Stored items
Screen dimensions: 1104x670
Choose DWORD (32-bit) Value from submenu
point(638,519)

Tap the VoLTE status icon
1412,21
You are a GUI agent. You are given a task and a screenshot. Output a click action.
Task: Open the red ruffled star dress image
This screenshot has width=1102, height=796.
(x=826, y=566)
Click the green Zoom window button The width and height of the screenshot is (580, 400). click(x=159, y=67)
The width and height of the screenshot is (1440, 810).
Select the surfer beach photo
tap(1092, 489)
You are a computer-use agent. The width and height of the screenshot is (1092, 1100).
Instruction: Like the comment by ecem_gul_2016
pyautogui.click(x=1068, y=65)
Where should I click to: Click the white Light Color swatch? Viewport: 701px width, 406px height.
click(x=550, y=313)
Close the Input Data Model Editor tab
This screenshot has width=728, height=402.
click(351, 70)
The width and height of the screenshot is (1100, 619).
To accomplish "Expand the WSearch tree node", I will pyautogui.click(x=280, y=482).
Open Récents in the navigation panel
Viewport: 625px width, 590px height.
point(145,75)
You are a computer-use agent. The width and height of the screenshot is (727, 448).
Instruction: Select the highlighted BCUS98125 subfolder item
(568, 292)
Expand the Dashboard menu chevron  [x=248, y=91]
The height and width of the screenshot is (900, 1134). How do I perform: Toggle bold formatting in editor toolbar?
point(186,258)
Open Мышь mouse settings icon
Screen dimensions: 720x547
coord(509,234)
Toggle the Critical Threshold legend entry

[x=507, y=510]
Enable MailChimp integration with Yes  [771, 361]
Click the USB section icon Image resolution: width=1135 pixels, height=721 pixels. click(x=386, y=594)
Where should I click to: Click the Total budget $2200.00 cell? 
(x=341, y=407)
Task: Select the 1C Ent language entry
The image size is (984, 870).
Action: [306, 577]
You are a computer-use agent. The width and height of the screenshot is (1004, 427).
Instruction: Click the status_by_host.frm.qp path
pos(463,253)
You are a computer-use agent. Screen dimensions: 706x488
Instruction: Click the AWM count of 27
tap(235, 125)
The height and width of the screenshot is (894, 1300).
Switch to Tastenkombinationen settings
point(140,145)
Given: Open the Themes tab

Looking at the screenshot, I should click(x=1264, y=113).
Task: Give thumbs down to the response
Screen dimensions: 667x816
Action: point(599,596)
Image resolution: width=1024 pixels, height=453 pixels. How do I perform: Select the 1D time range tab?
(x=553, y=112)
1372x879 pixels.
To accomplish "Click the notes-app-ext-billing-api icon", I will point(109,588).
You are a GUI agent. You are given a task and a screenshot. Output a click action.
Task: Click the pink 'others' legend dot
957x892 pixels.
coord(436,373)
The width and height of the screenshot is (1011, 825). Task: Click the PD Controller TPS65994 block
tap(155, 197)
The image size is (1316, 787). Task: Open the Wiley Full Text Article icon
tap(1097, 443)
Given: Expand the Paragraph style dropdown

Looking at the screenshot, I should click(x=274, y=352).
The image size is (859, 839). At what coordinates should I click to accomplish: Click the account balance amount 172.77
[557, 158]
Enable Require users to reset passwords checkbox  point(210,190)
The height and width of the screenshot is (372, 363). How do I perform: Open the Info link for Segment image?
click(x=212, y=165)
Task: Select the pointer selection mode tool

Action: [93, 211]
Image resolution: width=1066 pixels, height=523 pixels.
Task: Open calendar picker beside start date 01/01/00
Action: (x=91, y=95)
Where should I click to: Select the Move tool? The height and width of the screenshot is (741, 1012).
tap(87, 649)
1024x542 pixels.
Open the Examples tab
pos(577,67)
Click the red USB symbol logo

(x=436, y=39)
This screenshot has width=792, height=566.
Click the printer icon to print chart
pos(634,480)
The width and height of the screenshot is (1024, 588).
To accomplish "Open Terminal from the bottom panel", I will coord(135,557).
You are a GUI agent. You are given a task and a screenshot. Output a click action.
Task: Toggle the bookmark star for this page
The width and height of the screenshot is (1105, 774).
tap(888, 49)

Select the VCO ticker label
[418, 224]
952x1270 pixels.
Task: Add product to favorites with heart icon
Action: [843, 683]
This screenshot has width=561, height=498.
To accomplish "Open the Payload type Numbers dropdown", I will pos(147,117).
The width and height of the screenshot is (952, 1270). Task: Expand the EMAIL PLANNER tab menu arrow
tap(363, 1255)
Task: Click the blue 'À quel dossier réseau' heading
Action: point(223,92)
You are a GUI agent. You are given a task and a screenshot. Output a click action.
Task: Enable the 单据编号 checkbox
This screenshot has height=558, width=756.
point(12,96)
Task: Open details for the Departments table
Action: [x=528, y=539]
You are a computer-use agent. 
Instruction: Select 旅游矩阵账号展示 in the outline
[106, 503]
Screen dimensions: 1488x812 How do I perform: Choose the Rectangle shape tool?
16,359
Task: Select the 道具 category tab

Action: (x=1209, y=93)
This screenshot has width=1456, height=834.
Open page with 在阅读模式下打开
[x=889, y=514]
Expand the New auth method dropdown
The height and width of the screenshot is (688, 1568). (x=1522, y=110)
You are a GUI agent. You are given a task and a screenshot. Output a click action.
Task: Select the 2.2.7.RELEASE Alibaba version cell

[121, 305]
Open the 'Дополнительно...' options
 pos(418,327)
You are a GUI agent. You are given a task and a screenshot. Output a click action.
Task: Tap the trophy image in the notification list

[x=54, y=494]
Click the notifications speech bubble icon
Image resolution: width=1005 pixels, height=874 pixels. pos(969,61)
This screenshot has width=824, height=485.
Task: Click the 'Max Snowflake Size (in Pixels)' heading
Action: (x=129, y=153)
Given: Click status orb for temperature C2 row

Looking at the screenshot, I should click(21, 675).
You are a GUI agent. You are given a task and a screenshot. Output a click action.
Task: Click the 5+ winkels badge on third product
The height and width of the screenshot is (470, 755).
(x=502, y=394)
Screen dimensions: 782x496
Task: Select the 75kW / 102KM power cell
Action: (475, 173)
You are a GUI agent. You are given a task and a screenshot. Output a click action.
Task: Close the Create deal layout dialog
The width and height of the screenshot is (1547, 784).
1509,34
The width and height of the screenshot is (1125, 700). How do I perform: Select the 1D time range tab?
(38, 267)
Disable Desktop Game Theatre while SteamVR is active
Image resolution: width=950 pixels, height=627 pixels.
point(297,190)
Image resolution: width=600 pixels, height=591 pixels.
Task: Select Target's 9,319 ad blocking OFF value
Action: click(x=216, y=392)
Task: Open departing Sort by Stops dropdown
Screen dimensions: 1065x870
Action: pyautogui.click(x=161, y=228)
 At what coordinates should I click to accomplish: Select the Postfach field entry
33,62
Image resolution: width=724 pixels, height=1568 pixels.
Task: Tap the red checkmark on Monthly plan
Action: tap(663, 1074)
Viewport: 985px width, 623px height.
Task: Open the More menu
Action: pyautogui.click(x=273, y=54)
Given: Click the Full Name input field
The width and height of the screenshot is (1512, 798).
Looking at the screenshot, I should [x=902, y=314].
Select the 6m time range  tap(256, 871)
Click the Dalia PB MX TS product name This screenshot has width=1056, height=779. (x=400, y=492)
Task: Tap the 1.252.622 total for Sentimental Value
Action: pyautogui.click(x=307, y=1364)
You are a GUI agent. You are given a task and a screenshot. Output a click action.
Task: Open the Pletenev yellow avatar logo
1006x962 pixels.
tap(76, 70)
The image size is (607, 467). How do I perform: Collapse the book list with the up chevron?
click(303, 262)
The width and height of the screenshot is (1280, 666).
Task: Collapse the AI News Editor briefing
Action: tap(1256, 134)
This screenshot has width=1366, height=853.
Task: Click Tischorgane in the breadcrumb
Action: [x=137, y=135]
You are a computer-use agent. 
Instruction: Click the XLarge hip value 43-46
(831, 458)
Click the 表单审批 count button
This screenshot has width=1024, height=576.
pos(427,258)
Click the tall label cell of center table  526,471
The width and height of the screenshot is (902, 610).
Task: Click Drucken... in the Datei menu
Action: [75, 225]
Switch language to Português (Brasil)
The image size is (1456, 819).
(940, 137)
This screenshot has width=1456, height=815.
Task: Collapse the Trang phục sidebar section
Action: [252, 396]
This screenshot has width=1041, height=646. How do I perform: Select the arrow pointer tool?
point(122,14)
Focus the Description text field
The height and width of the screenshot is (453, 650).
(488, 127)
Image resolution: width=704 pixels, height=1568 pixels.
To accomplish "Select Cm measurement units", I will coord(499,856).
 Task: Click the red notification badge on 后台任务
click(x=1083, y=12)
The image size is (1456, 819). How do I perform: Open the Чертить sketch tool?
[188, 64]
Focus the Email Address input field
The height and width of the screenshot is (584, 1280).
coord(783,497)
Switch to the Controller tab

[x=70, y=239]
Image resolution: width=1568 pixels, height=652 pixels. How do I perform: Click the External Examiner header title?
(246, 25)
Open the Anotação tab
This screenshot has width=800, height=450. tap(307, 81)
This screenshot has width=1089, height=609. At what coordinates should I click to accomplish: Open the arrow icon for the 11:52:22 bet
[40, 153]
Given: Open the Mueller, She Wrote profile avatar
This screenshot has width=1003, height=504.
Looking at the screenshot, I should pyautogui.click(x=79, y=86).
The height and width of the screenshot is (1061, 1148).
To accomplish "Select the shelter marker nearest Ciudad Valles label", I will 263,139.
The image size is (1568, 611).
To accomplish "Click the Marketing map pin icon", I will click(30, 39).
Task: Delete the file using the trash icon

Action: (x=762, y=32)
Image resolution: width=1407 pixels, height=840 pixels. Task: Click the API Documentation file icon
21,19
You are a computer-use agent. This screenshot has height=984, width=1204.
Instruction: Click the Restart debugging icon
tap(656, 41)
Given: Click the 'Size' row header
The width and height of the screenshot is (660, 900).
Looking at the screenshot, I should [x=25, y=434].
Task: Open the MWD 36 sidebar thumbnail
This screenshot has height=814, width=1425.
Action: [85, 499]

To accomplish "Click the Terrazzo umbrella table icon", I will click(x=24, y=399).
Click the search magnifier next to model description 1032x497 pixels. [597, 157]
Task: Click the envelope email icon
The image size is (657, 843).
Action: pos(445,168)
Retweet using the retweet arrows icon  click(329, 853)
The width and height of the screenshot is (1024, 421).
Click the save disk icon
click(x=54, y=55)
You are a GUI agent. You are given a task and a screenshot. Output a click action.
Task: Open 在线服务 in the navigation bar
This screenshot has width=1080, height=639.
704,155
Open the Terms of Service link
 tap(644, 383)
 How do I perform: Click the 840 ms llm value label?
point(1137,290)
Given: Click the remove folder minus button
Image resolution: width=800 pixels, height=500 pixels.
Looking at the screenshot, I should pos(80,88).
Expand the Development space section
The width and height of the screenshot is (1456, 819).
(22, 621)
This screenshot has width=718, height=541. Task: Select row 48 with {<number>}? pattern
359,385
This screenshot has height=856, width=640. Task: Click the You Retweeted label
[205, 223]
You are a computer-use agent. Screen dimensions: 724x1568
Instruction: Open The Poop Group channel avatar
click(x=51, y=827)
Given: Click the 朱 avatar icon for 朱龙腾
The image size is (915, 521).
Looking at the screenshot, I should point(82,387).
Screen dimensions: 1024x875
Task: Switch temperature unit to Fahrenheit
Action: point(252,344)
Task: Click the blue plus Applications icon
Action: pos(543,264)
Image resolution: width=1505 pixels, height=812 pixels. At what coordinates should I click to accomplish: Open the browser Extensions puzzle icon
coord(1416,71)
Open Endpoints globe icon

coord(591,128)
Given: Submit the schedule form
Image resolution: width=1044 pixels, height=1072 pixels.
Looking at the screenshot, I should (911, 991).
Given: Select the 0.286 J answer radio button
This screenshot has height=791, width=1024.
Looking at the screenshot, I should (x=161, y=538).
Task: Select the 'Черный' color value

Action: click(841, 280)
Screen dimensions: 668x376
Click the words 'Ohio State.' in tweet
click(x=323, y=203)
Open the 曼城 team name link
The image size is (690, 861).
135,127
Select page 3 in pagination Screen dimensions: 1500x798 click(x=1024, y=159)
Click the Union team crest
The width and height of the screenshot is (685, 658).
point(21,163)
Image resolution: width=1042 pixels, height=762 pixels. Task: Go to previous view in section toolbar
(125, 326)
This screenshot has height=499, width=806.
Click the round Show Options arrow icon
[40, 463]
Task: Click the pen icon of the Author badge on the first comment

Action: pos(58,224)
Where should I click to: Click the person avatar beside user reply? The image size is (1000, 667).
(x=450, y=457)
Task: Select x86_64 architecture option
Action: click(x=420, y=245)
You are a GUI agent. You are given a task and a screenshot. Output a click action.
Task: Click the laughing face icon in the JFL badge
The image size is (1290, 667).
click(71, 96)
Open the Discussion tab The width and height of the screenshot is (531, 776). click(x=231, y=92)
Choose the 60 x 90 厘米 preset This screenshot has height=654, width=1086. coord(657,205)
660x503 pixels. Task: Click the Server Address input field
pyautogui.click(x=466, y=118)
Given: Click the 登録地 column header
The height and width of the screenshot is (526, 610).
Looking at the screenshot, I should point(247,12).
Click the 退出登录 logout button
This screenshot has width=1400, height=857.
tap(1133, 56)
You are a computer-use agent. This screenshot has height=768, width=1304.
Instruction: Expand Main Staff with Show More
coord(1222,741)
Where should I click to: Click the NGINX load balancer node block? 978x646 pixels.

- _PROBLEM_:
What lines in the data hold the word "Close"? Return them.

- _TASK SOLUTION_:
Close the Input Data Model Editor tab
Task: Close the Create deal layout dialog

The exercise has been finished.